[Records contained in a dataset]
----

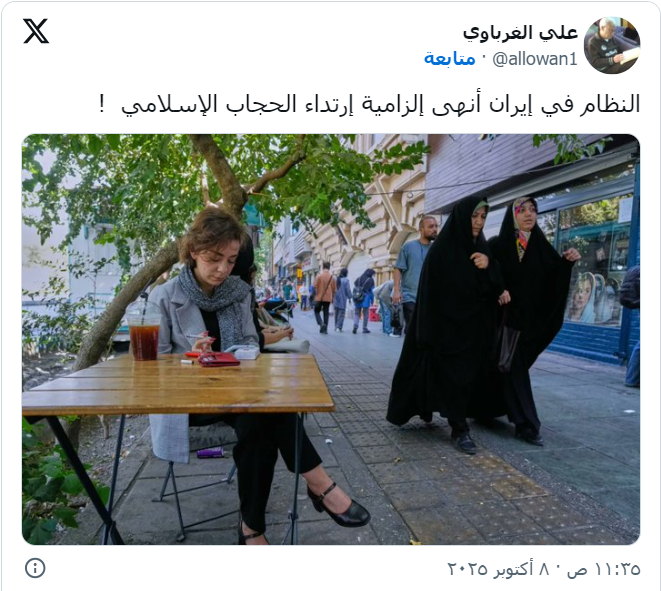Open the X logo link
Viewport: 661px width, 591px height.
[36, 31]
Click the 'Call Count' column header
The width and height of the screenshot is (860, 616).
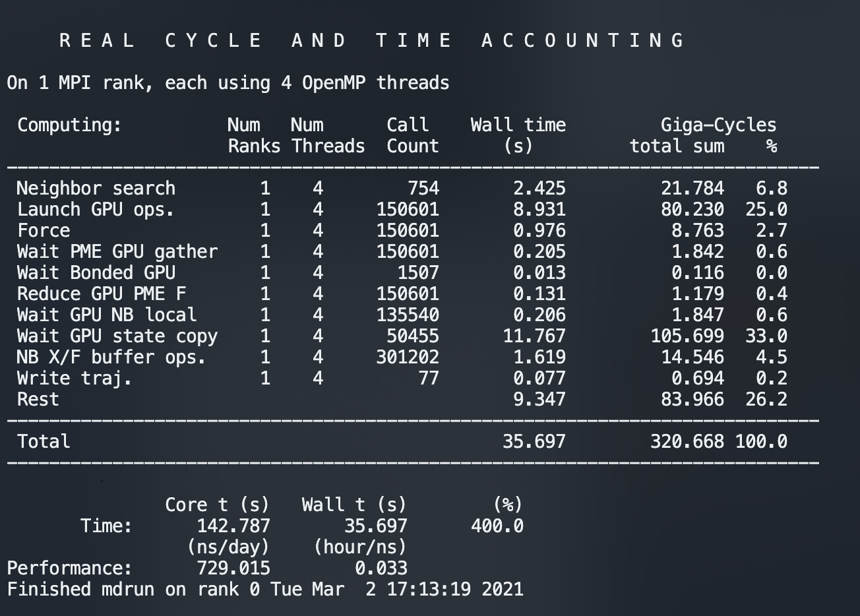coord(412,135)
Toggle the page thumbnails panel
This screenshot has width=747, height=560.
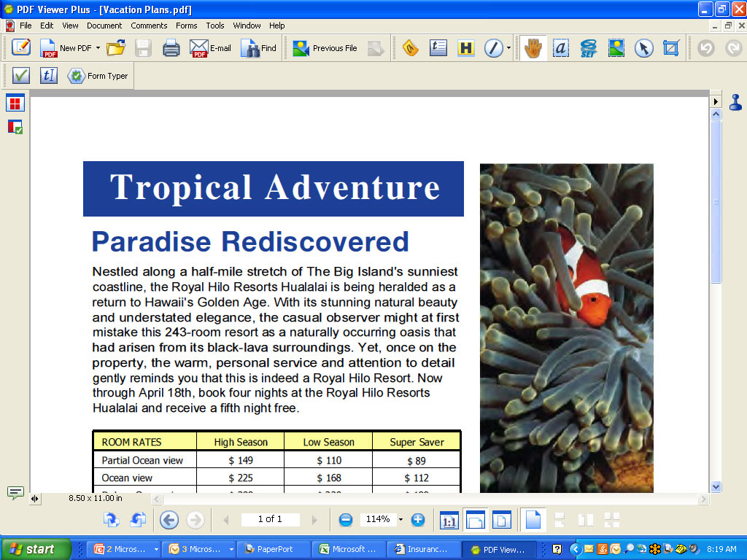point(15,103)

----

The range to print runs from the line with "Click the 'Call Count' column header" through the last line of the entries, both included; keep it exact and skip the pictures.

### Result:
Click the 'Call Count' column header
The width and height of the screenshot is (860, 616).
coord(412,135)
Toggle the page thumbnails panel
This screenshot has width=747, height=560.
point(15,103)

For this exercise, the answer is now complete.